INTERVIEW  |    

Professeur Magloire Ondoa: «La Centrafrique est un pays en reconstruction»

Par Rémy Biniou, Intégrations - 25/01/2011

Il accompagne l’université de Bangui dans la mise en place de la faculté des sciences juridiques et politiques et du système LMD (Licence –Master–Doctorat)

 

Vous avez appris à connaître et à aimer ce pays. Qu’est-ce que vous en dites à ceux qui n’y sont jamais allés?
Effectivement je vais en Centrafrique en moyenne une fois tous les trois mois. Mon sentiment de ce pays est très positif. Il est positif parce qu’avant mon tout premier séjour en Centrafrique, de nombreuses voies s’étaient élevées pour me mettre en garde contre tous les dangers qui me guettaient en Centrafrique. Tous les médias faisaient état de troubles dans ce pays. Mais, à mon arrivée, j’ai été chaleureusement accueilli. J’ai visité un certain nombre de villes, en particulier Bangui. Et tout ce qui m’avait été dit ne s’était pas révélé exacte. La Centrafrique est actuellement en paix. Tout au moins dans ses grandes agglomérations les plus grandes, parce que selon ce qui me revient et ce que je peux constater, les troubles dont on parle sont désormais devenus sporadiques et ne se manifestent que dans l’arrière - pays. Ce qui fait qu’il est possible d’arriver en Centrafrique et d’y passer un séjour agréable. Les populations sont très sympathiques, les personnalités aussi. Mais ce qui me frappe et ce qui frappe d’ailleurs, c’est lorsqu’on entre en contact avec les cadres centrafricains. Ils sont tous très patriotiques, très attachés à leur pays et surtout, ils ont foi dans l’avenir. Ils sont conscients des nombreuses potentialités de leur pays. Et ils ont su que, dans un avenir très proche, la Centrafrique pourra décoller. Effectivement, les conditions de décollage de la Centrafrique sont en construction. Je peux dire que le souvenir des signes des troubles est visible lorsqu’on observe certains bâtiments qui affichent encore de nombreux impacts de balle.
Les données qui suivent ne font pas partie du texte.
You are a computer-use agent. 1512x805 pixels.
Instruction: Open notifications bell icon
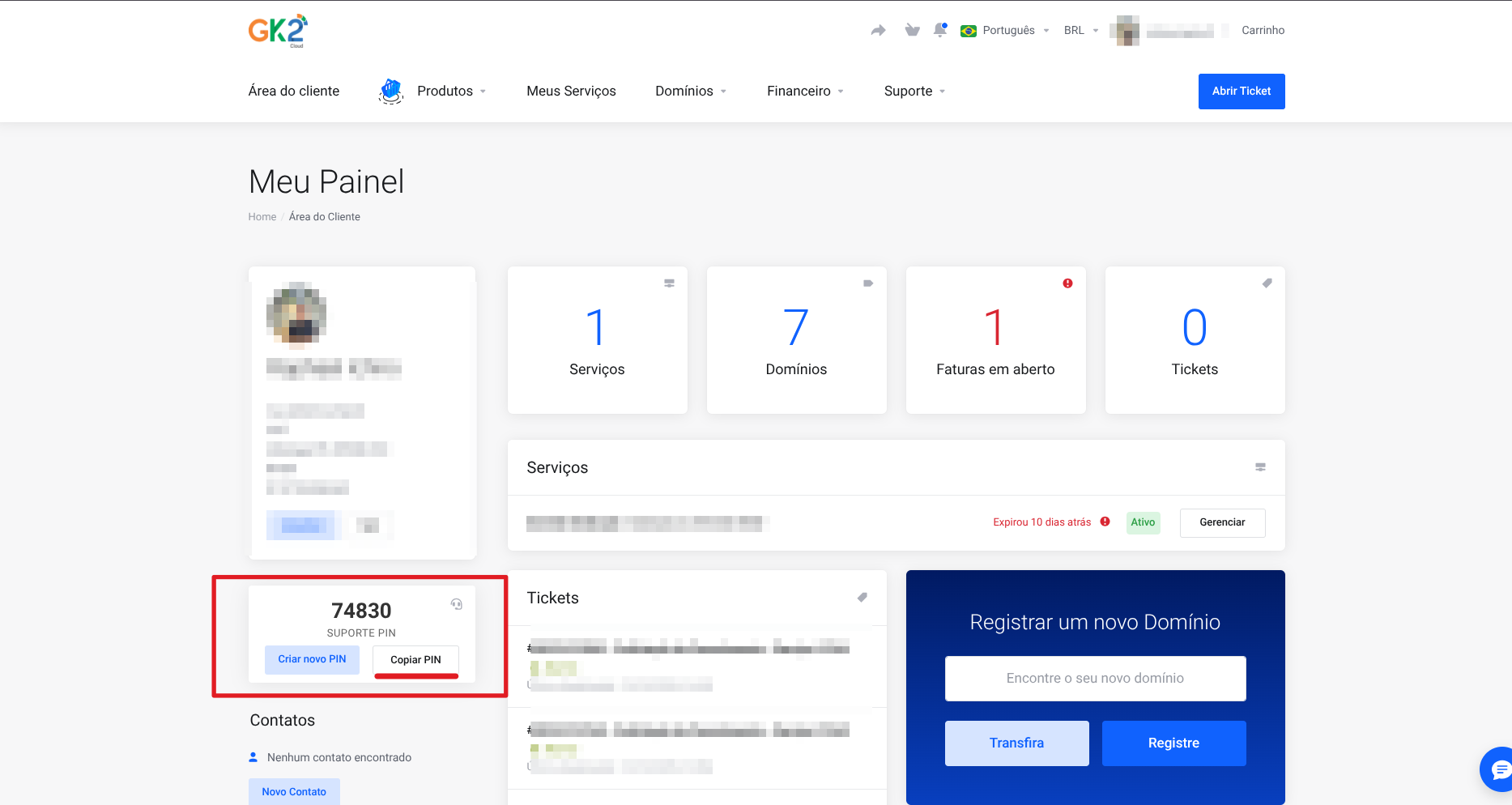tap(939, 31)
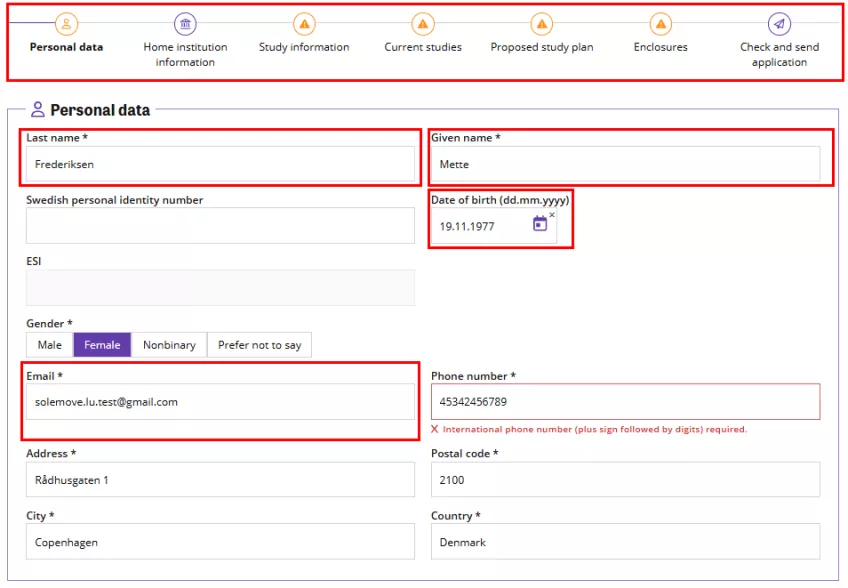The width and height of the screenshot is (848, 588).
Task: Click the Email input field
Action: click(x=220, y=402)
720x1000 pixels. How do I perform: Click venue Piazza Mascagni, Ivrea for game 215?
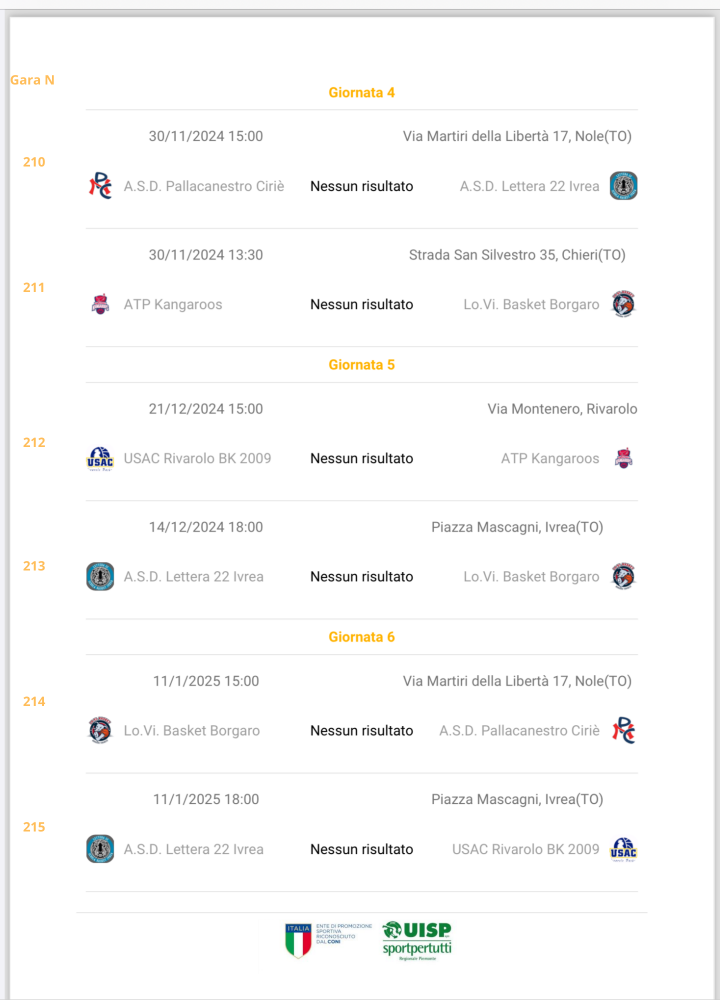tap(517, 800)
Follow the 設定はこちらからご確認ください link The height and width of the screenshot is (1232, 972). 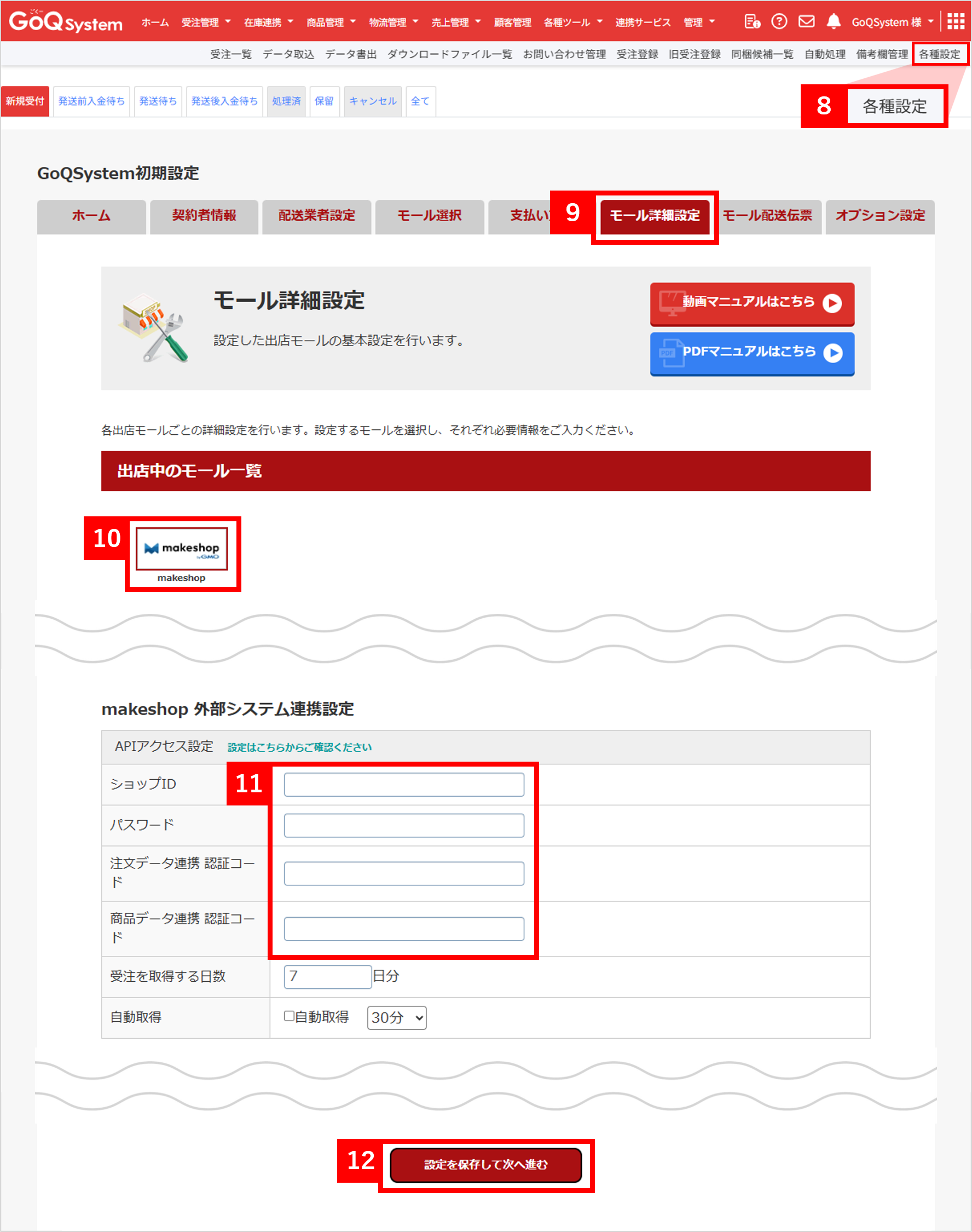(299, 747)
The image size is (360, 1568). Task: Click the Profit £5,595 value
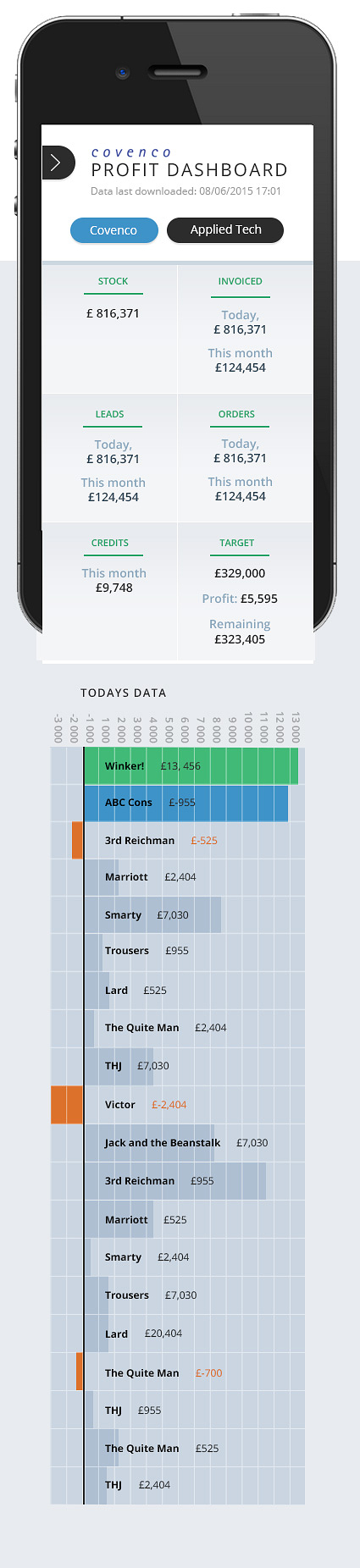259,599
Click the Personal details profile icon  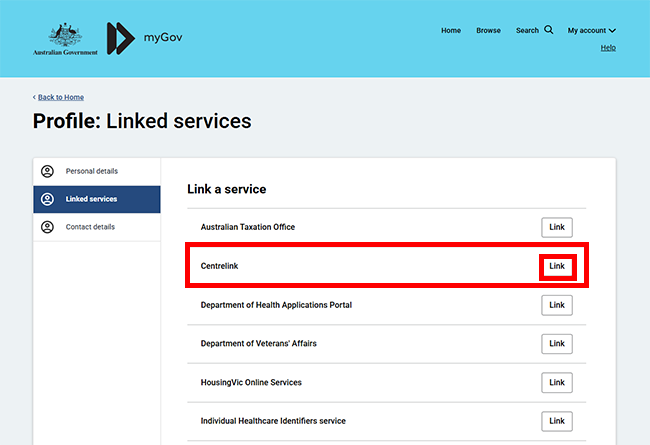(47, 171)
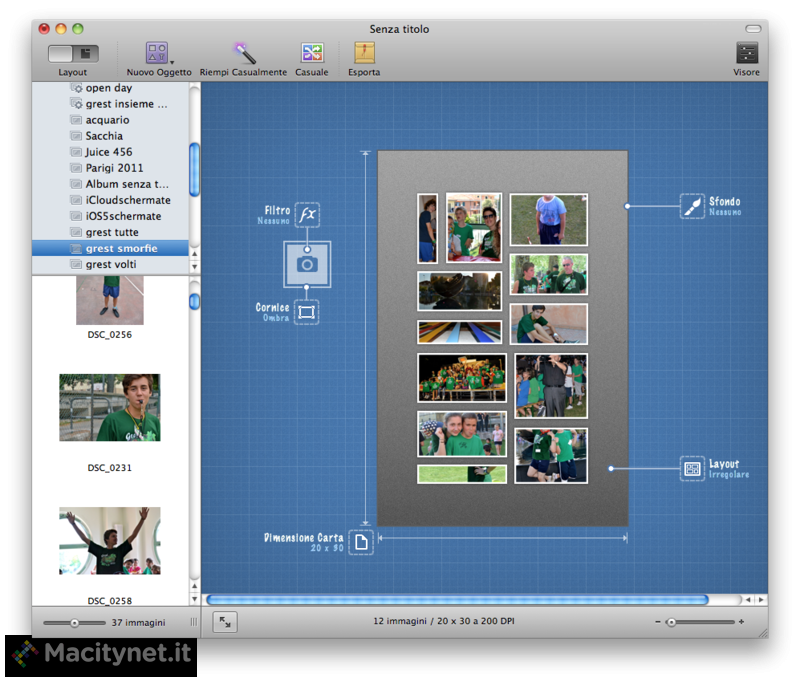Viewport: 800px width, 682px height.
Task: Click the horizontal scrollbar below the canvas
Action: tap(457, 600)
L’État se reconstruit, cela est également un signe évident. Il y a quelques années encore que les salaires des fonctionnaires n’étaient pas payés. Or de tous les témoignages que j’ai pu avoir aujourd’hui, les salaires sont régulièrement payés. L’État se remet en place. L’autorité de l’État rassure chaque jour davantage. Il faut aider la Centrafrique à poursuivre le chemin dans lequel elle s’est engagée.

 

vous êtes aussi sollicité pour la mise en place de l’unité doctorale à l’université de Bangui, quel commentaire?
Sur le plan de la mise en place des structures, il y a encore fort à faire et je crois que ça compte parmi les défis qui interpellent évidemment le prochain président. Dans le cadre de la coopération de l’université de Yaoundé II et de l’université de Bangui, j’accompagne l’université de Bangui dans la modernisation de ses enseignements. L’université de Bangui veut intégrer le système universitaire sous-régional, africain et mondial. C’est dans cet ordre de préoccupation qu’elle a engagé la réforme structurelle qui englobe le développement. Non seulement, il y a l’éclatement de l’actuelle faculté de droit des sciences économiques en deux facultés «science juridique et politique» et «science économique et gestion», mais également il y a la mise en place du système LMD. Je crois que de ce point de vue, malgré la modicité des moyens, la volonté politique est nettement visible dans l’effort qui tend à moderniser l’enseignement, parce que les pouvoirs publics ont compris que l’avenir de la Centrafrique se construira sur le fondement de son savoir- faire. Cela est incontestable. Et le constat est valable autant pour l’enseignement supérieur que pour l’enseignement secondaire et l’enseignement primaire. J’ai eu l’occasion, en ce qui concerne l’enseignement supérieur de visiter les principales structures de recherches. Évidemment, cela suppose que des moyens financiers et des besoins de la Centrafrique sur le plan de l’enseignement sont énormes. Il faut reconstruire le tissu économique qui s’est désagrégé pendant les périodes de troubles. Il faut un effort au plan des infrastructures. Il s’agit des infrastructures de transport, de communication, industrielles, etc. Évidemment, la Centrafrique demande de ce point de vue la collaboration de toute la communauté internationale et toutes les bonnes volontés. Cela est essentiel dans le cadre de la sous-région. Le Cameroun et tous les autres pays de la sous-région doivent venir en aide à la Centrafrique, autant sur le plan des ressources humaines que des ressources financières.